Fewer National Guard troops still watching the border

Brigadier General: Mission open-ended pending more DPS

SAN ANTONIO – Unlike the Texas Department of Public Safety troopers dispatched from across the state, Texas National Guard troops are hard to spot in the upper Rio Grande Valley.

"They are right on the river. That's why you don't see us," said Brig. Gen. Patrick Hamilton, commander of domestic operations.

Hamilton said their numbers have fluctuated since 1,000 soldiers were deployed last June for Operation Strong Safety by then - Gov. Rick Perry.  

Now it's estimated only about 200 are still watching the border.

The Legislative Budget Board last December allocated $17 million to keep the Guard there through August. The Texas Legislature will decide funding beyond that point.

State leaders said the Guard should stay until more DPS troopers are hired and trained, as well as additional cameras to monitor the border.

"I don't know how long it's going to take," Hamilton said. "We are prepared to stay as long as the governor and DPS needs us to stay there."
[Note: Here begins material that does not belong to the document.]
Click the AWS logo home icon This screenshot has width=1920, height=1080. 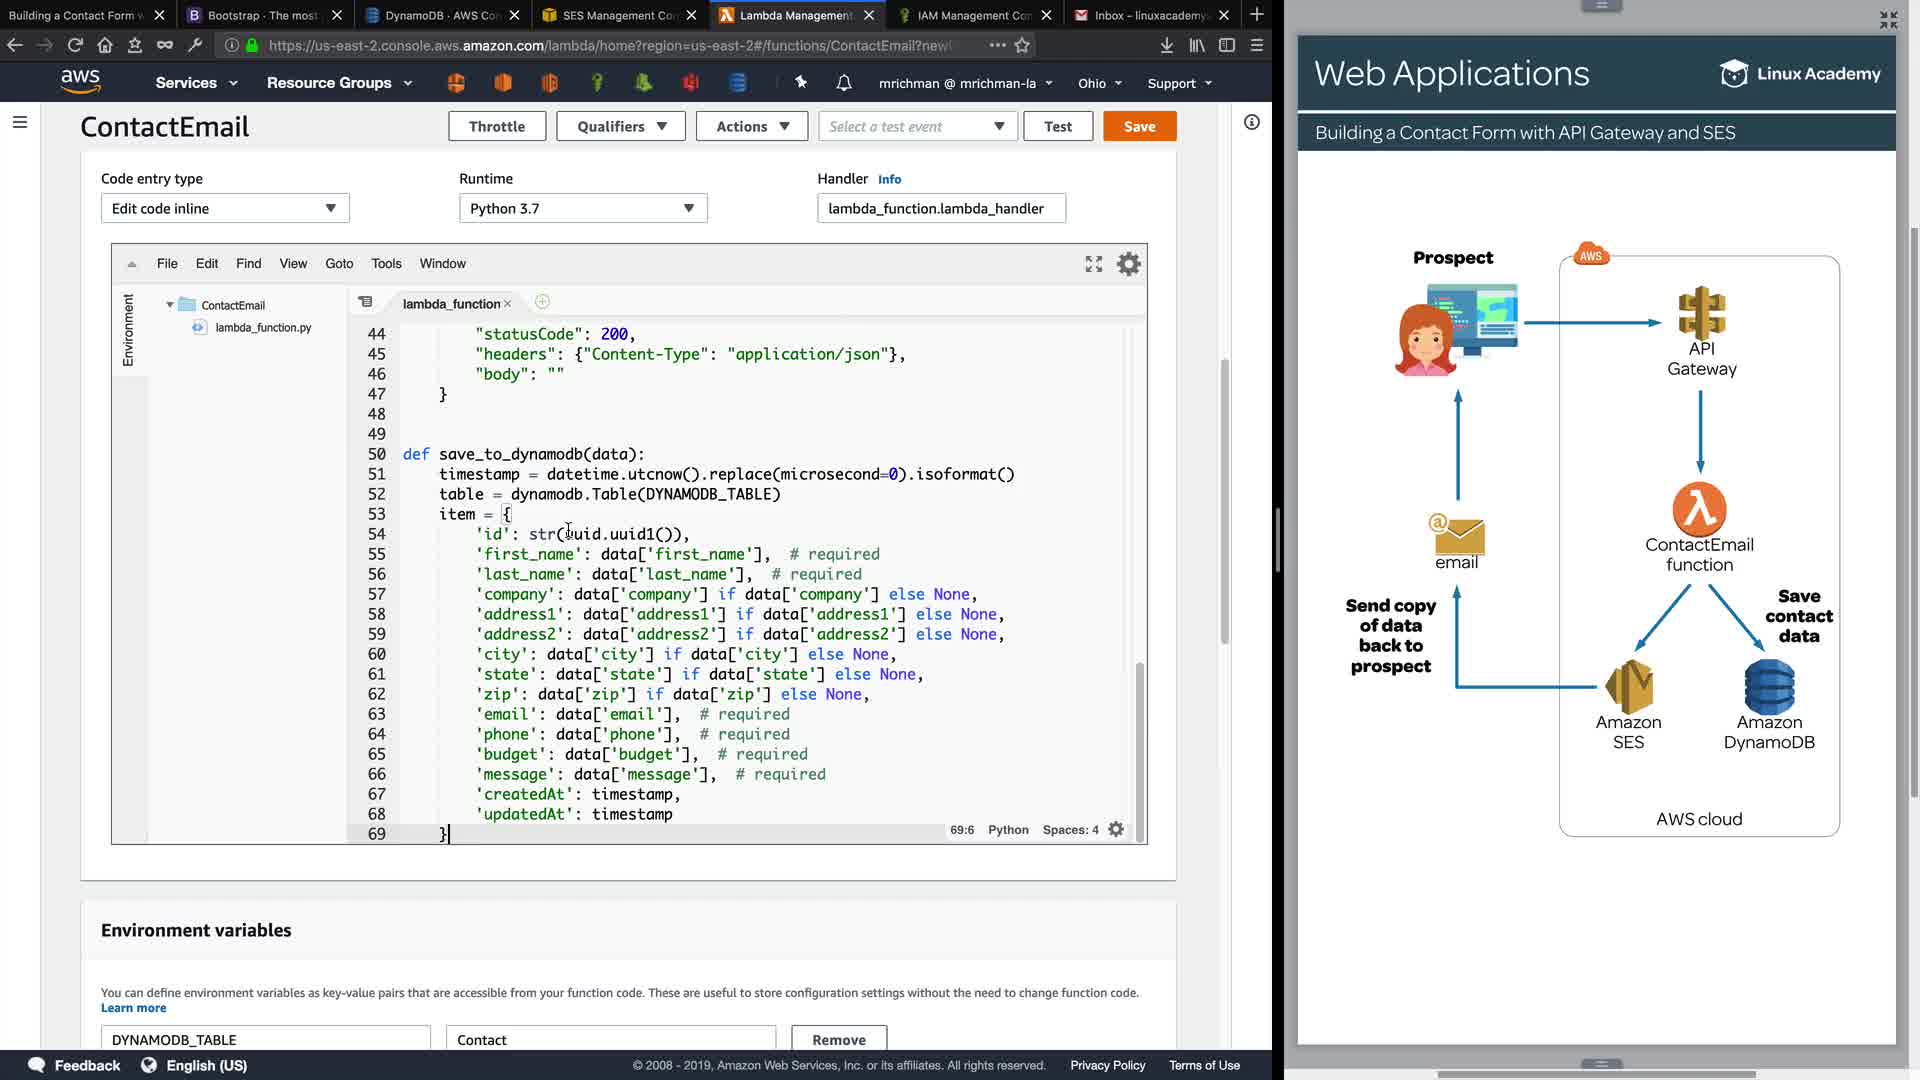pos(80,82)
For now it appears their mission is open-ended, but Hamilton said every soldier in the Valley volunteered.

He said if someone needs to leave, another soldier is brought in.

"We've had no shortage of people volunteering to come and serve in this mission," Hamilton said.

Unlike prior federal deployments to South Texas to support U.S. Border Patrol, Hamilton said Operation Strong Safety was triggered to back up DPS in the wake of thousands of Central American children and families pouring across the border.

Hamilton said they've not seen signs of another historic surge.

"I have no reports that would indicate that at this point," Hamilton said. "That just means we're doing our job."

Hamilton also said their job is not to militarize the border.

"Then it would be very visible and they would give us the mission to secure the border which they have not done," he said.